Enfin, une dernière vitrine présente quelques livres précieux et rares aux formats parfois inhabituels, comme le petit accordéon peint à seize faces intitulé Légendes. Le chemin se termine donc avec des touches d’un bleu abyssal et irisé sur les pages du recueil de Titus-Carmel, Horizon d’attente, et dans L’Après-midi à Ugarit de Salah Stétié.
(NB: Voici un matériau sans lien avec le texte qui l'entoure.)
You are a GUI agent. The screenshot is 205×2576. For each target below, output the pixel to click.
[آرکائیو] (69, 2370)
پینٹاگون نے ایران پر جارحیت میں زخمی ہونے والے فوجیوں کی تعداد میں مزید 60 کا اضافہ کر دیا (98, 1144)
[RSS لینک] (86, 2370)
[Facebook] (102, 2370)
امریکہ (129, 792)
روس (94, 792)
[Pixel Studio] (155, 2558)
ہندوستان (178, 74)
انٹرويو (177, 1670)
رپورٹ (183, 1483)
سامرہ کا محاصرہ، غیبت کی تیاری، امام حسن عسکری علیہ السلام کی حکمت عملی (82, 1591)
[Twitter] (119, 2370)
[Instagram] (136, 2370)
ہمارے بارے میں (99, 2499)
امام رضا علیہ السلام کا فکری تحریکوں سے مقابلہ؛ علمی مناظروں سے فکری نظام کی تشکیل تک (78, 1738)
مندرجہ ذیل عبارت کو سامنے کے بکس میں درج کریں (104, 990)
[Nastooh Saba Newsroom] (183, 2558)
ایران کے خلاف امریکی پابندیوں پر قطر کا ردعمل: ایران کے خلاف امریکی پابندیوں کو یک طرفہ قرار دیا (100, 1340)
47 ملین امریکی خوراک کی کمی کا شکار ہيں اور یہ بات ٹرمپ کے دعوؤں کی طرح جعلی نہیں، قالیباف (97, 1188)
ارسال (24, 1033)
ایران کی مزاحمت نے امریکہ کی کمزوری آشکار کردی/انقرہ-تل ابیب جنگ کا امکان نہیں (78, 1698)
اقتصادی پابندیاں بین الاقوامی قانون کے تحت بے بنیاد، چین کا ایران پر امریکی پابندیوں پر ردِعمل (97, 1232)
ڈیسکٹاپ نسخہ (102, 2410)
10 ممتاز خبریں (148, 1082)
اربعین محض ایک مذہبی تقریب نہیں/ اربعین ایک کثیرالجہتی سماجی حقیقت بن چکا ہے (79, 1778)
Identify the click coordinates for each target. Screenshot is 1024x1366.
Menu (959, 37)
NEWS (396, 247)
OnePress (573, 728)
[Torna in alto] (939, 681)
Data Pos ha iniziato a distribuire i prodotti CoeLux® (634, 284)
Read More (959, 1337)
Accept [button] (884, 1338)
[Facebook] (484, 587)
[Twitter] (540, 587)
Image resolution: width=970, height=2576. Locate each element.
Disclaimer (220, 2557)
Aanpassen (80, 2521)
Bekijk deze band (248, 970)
Cette question du cheminement dans la couleur était précisément la première adressée par Jérôme Thélot à Gérard Titus-Carmel lors de la rencontre « De vive voix » du 23 novembre 2023. Jérôme Thélot, revenant à sa découverte de l’œuvre de Titus-Carmel lors de l’exposition qui lui fut consacrée au Centre Beaubourg en 1978, remarquait la distance parcourue par l’artiste au fil de sa carrière : l’œuvre de jeunesse, noire, sombre, les « abstractions d’objets qui n’en sont pas », cède aujourd’hui devant le plein de la couleur, ses nuances, ses évocations, sa matérialité – sa sensualité même. L’occasion pour Gérard Titus-Carmel de revenir sur son initiation aux images, et de nous confier qu’elles ont toujours été présentes à lui dans le voisinage des mots de la littérature. D’abord, le jaune et les couleurs vives des livres de poche, découverte tardive au hasard d’une librairie et qui deviendrait bien vite une passion : les paysages imaginaires de Faulkner, dans Le Bruit et la Fureur, et de Gogol avec Les Ames mortes, manifestant l’évidence d’une carrière à venir qui consisterait à travailler les formes et la matière, à composer des images. S’ensuivent les premières expériences picturales : les premiers essais à la peinture Cobra, les visites au Musée du Louvre, puis au Musée d’Art moderne, la révélation du surréalisme à travers les tableaux de Francis Picabia, Max Ernst et Yves Tanguy, la peur d’être « trahi » par cet art dont il s’est pris à soupçonner l’obsolescence, et quelques échanges parfois cocasses avec André Breton. Gérard Titus-Carmel a surtout saisi ces questions pour revenir sur l’évolution de ses goûts et l’ajout, au fil du temps et des œuvres, de nouvelles influences. Il a notamment confié avoir commencé par douter, dans sa jeunesse, de la franchise de ce qu’il estimait être les agents d’un « bon goût français » – Matisse, Valéry, Ravel – le doute se dissipant et se reformant finalement en une solide admiration, une impression de fraternité artistique.